## Finding Effective Treatments


Many of the analysis that we want to perform hinge on being able to determine which treatments or tags are having an effect on how a user feels.
In this document we will go over a few different ways to measure this.

There are two major challenges that we need to deal with.  First is that the effects that we are trying to measure may have unmeasured delays or cycles.  For example, a person who begins taking Synthroid for a thyroid condition is not expected to see improvement for several weeks.
The second major challenge is that this data is inherently noisey.  The noise is expected from user reported data.  Nobody uses the app every single day, and may not give perfectly accurate representations of their symptoms.  

We should also be aware that we may be dealing with some biases.  For example people who are drawn to use the app are likely suffering more than the average person, are more likely in a younger age group, and have likely already had some trouble with diagnosis.

- DATA TO EXAMINE -
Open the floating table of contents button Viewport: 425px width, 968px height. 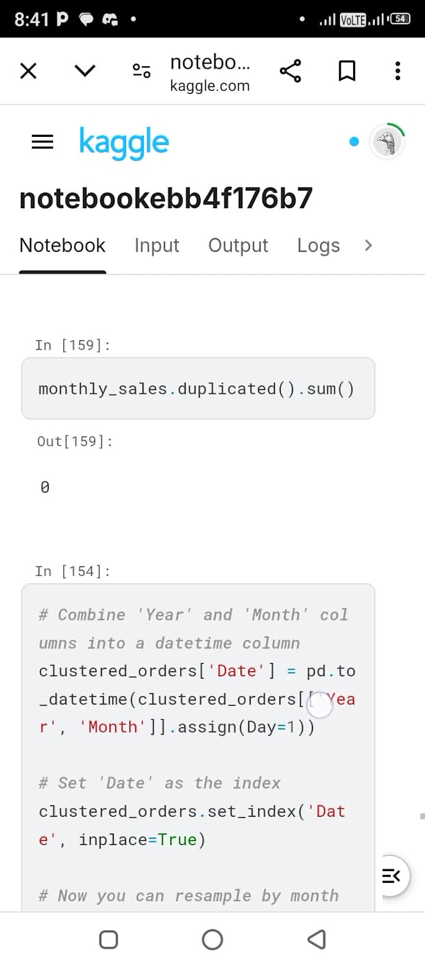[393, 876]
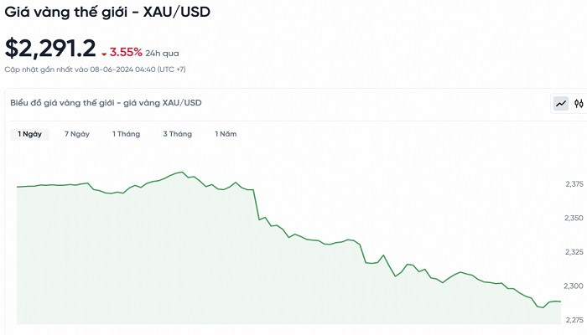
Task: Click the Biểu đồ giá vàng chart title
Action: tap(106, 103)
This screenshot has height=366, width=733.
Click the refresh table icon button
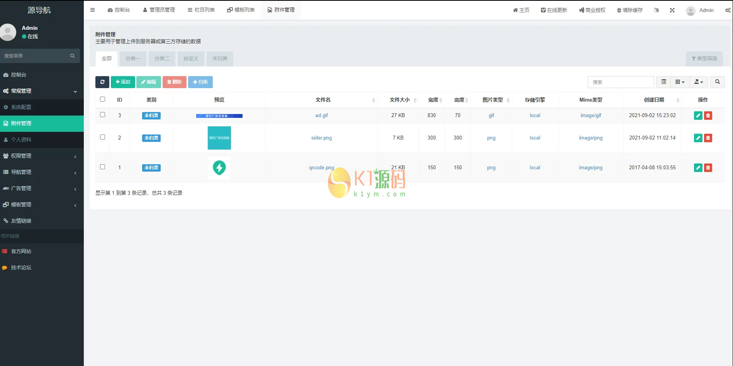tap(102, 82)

--

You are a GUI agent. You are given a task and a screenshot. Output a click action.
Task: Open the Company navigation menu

---

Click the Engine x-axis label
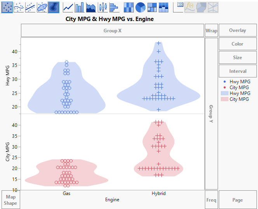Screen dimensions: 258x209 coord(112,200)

- PROBLEM TO WORK ON -
Proceed with the text on finding effective treatments, picking up after its final sentence. The lines above have no connection to the text on finding effective treatments.

- RESPONSE TO THIS TASK -
I would like to make it clear that this document will not be attempting to measure the effectiveness of a treatment within a population, but rather for specific users.  To measure the effectiveness in a population, we would be creating a Patient Reported Outcome measure(more can be read about PRO standards [here.](http://www.ncbi.nlm.nih.gov/books/NBK126186/))  It is important to realize that Flaredown was developed as a tool for helping it's patients identify patterns in the flare-ups of auto-immune diseases and not specifically designed for the task of PRO gathering.  While create a new PRO measure using the Flaredown data is an interesting project, this is outside of the scope of this document.

NOTE ABOUT VERSIONS : this notebook now includes profile information in it's output.  For this reason you will need to use the datafile dated 083016 or later

## Correlation

The first thing we will try in finding effective treatments will be simply a correlation between treatments/tags and the severity of conditions/symptoms.

We will take a look at our most well represented condition, Depression, and see if it has a correlation between being on a treatment or tag on a specific day, and their depression rating for that day.

In [1]:
import numpy as np
import pandas as pd
from scipy.stats.stats import pearsonr
import warnings
warnings.filterwarnings('ignore')

df = pd.read_csv("flaredown_trackable_data_083016.csv")
df['checkin_date'] = pd.to_datetime(df['checkin_date'])

In [2]:
P_THRESHOLD = 0.05

just_depressed_users = df.groupby(['user_id', 'checkin_date']).filter(lambda x: 'Depression' in x['trackable_name'].values)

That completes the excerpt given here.